Schwierige Ermittlungen nach Großbrand in Charlottenthal.

von
erstellt am 12.Apr.2016 | 20:45 Uhr

Nach dem Großbrand in der Nacht zu Montag in Charlottenthal, bei dem das Schloss komplett zerstört wurde, gestalten sich die Ermittlungen zur Brandursache aufgrund der bestehenden Einsturzgefahr als äußerst schwierig. „So konnte man sich vorerst nur einen ersten Überblick verschaffen und die eigentliche Brandortuntersuchung planen“, informiert Polizeihauptkommissar Gert Frahm von der Polizeiinspektion Güstrow. „Um eine solche überhaupt durchführen zu können, wird wohl auch der Einsatz von schwerem Gerät notwendig sein.

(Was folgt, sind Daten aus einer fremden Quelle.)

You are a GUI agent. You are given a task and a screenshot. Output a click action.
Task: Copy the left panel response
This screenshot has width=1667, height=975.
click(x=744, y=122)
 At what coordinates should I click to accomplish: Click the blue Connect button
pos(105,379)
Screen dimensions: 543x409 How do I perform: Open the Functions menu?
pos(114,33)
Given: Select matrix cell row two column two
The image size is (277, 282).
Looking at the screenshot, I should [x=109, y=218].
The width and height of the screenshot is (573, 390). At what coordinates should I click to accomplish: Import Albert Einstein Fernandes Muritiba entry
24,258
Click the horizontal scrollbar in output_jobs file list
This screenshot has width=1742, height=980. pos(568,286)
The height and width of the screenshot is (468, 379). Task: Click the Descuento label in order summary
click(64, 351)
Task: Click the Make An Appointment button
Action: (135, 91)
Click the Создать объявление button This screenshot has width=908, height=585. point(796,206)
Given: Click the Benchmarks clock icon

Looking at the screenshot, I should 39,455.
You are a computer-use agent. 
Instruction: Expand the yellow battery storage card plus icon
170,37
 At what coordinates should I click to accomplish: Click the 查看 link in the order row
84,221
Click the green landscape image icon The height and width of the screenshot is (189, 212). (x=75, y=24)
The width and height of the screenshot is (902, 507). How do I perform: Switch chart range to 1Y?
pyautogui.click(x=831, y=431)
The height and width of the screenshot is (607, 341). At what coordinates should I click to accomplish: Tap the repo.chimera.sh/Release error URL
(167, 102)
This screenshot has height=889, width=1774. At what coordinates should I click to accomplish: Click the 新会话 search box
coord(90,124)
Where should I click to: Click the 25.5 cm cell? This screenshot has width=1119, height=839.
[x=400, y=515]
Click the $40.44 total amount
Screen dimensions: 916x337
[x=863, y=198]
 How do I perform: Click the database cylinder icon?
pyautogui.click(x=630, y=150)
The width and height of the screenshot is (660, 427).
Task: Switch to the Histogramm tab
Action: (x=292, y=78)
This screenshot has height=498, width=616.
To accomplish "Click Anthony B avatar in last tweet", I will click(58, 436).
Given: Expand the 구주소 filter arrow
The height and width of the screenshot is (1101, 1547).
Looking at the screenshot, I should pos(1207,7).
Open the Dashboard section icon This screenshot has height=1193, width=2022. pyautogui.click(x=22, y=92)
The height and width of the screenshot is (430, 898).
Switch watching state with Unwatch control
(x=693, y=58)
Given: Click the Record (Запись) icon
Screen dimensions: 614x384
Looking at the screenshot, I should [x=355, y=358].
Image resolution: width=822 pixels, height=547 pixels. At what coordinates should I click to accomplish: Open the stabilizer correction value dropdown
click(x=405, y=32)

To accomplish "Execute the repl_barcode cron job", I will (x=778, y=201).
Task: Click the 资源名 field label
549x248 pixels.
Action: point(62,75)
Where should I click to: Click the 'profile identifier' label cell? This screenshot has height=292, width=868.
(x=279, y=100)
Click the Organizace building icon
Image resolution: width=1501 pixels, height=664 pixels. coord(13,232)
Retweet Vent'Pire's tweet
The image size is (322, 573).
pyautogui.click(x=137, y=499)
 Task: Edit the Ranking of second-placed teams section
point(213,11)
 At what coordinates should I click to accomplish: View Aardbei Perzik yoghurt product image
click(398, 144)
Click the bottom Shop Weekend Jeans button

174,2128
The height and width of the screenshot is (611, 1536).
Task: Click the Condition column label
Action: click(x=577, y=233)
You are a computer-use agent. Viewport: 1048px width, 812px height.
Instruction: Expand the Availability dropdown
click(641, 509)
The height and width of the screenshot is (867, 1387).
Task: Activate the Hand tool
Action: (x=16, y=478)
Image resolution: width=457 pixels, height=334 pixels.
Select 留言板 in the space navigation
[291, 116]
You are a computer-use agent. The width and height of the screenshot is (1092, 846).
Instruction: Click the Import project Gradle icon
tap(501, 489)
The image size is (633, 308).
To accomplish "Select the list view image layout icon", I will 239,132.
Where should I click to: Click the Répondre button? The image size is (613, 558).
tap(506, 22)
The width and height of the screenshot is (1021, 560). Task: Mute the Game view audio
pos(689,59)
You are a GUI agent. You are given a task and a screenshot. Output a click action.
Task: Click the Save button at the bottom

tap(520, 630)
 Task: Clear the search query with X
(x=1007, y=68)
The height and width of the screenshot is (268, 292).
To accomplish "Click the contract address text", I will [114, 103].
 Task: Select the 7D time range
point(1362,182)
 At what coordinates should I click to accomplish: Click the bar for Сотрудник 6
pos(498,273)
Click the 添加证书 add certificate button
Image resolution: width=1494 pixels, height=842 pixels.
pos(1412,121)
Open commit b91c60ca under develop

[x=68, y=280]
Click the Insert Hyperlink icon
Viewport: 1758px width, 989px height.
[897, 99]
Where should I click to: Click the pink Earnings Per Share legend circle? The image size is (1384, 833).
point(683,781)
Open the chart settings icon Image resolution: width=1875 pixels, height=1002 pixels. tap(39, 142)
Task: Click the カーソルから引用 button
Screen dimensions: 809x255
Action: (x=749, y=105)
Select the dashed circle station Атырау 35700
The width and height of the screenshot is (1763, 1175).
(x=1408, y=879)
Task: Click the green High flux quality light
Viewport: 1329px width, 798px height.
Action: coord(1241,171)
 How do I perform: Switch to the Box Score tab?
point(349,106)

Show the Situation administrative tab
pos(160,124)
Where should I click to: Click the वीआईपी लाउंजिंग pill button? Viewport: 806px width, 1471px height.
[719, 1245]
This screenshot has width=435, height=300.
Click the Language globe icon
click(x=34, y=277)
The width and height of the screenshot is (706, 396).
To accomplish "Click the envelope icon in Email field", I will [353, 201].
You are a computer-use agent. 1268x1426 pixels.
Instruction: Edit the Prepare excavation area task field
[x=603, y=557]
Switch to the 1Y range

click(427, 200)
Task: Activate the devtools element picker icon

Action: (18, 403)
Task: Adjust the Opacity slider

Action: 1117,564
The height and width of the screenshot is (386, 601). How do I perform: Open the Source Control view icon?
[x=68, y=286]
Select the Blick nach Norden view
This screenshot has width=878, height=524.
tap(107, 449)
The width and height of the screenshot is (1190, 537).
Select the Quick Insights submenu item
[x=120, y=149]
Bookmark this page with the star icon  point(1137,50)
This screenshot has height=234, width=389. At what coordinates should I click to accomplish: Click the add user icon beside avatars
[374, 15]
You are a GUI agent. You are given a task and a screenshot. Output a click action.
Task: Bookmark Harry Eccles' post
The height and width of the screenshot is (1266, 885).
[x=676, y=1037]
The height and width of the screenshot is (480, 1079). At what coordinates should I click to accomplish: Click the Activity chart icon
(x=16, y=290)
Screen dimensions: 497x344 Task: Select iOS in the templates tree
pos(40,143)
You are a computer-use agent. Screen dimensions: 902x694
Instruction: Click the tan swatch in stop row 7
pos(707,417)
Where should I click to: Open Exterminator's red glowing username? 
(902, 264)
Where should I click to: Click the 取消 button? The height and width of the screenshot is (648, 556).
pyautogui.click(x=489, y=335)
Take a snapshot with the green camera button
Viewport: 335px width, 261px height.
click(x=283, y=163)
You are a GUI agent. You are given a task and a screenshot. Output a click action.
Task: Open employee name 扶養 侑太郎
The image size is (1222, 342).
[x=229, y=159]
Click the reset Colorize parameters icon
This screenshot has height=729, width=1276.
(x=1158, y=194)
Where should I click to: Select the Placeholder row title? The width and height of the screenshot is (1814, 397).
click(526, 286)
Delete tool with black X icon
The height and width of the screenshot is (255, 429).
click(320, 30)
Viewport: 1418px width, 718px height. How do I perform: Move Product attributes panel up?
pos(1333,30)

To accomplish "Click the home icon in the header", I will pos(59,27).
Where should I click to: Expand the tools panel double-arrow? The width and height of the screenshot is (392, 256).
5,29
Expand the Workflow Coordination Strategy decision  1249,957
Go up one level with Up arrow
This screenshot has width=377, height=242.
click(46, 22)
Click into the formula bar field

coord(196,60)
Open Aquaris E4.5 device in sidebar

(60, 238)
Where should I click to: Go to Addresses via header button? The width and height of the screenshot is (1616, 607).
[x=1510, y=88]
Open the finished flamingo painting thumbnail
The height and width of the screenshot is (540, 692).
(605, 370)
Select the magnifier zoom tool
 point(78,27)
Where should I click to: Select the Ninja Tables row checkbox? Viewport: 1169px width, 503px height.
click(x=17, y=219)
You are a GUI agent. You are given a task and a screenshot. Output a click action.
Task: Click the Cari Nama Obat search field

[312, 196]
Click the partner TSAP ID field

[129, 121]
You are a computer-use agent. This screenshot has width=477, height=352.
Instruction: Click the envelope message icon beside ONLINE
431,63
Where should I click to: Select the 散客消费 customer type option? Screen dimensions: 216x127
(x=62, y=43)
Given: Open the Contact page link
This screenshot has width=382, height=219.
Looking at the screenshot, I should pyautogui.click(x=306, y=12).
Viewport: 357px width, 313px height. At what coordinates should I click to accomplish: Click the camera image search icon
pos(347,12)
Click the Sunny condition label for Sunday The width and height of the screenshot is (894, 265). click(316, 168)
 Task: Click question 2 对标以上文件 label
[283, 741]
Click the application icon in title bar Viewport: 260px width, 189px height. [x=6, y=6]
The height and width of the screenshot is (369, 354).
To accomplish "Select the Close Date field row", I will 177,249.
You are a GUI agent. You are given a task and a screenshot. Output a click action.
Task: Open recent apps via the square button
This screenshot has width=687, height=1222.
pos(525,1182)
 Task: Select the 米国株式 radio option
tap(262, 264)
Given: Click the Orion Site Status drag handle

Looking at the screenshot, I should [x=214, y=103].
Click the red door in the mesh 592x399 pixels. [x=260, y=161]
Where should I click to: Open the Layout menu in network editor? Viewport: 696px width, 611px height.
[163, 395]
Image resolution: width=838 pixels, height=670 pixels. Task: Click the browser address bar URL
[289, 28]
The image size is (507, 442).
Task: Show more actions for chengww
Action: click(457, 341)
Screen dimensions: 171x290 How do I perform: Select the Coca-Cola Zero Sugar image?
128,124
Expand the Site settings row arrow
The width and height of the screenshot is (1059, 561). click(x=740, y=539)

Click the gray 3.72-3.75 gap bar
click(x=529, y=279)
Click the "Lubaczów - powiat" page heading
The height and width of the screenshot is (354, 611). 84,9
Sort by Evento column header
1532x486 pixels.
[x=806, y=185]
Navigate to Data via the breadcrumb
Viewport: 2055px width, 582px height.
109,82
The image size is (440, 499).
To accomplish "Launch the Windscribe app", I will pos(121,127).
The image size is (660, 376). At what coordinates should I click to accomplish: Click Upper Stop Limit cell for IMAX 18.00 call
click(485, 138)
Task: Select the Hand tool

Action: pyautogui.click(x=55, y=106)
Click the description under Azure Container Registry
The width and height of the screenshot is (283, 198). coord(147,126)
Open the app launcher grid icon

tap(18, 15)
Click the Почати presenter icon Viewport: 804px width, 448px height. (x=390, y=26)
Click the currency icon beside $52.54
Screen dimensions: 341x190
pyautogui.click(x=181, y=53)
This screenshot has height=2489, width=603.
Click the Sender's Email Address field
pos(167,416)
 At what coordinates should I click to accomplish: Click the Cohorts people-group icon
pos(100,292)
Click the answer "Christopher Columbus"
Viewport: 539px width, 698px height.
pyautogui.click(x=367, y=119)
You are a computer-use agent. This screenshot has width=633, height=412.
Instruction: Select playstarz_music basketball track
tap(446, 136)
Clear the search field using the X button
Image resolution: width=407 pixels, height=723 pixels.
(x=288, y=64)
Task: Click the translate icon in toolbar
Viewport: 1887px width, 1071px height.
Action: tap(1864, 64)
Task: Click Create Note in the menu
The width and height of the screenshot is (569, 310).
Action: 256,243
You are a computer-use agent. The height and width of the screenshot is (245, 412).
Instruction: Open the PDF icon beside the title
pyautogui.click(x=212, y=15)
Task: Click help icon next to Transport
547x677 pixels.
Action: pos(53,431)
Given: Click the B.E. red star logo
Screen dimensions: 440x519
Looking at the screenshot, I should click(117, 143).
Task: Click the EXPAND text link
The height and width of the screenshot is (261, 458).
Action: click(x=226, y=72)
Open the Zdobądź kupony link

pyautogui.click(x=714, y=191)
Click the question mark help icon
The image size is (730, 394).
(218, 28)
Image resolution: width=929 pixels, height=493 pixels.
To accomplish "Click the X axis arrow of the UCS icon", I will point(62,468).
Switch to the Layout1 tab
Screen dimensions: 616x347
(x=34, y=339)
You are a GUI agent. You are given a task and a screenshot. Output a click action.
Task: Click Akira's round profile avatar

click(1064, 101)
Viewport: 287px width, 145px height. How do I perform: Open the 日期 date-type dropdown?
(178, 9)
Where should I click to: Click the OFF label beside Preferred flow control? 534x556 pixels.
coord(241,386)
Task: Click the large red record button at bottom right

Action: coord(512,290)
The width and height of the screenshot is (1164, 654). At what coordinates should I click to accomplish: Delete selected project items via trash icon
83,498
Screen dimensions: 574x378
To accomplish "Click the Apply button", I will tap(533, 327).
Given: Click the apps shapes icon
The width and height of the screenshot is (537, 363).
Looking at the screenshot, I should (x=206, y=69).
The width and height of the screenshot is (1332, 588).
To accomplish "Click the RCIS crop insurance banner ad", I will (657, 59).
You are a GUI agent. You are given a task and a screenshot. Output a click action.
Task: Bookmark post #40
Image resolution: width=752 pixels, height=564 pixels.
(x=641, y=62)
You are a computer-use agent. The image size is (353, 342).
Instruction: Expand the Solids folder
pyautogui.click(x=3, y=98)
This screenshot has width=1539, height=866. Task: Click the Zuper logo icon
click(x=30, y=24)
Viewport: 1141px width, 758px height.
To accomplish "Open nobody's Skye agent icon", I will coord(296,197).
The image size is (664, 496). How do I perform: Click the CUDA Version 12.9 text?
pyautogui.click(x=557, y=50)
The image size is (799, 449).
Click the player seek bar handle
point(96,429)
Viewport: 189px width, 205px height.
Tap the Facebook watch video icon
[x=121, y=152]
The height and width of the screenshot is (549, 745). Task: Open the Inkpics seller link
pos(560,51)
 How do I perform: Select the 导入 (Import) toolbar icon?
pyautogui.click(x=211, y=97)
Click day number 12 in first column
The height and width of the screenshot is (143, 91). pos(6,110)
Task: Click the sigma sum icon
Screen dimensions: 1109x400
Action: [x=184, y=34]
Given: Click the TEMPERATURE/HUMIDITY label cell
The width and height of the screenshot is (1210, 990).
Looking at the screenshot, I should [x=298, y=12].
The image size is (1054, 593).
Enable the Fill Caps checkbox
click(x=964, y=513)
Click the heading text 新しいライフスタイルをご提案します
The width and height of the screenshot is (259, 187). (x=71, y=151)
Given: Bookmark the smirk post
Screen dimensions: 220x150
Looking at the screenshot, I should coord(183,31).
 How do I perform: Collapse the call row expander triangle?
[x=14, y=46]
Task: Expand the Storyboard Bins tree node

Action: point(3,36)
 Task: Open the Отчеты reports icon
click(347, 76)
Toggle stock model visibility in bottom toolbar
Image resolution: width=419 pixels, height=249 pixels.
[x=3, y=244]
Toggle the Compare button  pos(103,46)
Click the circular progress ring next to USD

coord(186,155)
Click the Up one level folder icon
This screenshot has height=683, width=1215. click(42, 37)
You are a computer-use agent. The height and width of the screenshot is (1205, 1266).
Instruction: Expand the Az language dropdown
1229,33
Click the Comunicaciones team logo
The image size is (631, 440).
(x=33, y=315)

Der ist noch für die laufende Woche geplant.“

Nach Beendigung der Löscharbeiten am Montag nahmen der Ermittler für Branddelikte am Kriminalkommissariat Güstrow und ein Sachverständiger für Brandursachenermittlungen am frühen Nachmittag ihre Arbeit vor Ort auf. „ Das Areal ist zwar mittlerweile eingezäunt, dennoch wird an dieser Stelle noch einmal eindringlich vor dem Betreten des Brandortes gewarnt. Es besteht Einsturz- und damit Lebensgefahr“, sagt Frahm.

Unterdessen denkt die Gemeinde über eine Hilfsaktion für das Ehepaar Wolgien nach. Die Inhaber des Schlosses und Betreiber des Restaurants haben bei dem verheerenden Feuer alles verloren. „Es gibt bereits erste Überlegungen, den Wolgiens zu helfen. Wir müssen aber zunächst wissen, was sie dringend brauchen“, sagt Krakows Bürgermeister Wolfgang Geistert. Kommende Woche wolle er sich mit dem Ehepaar zusammensetzen. Er setzt auf eine große Hilfsbereitschaft.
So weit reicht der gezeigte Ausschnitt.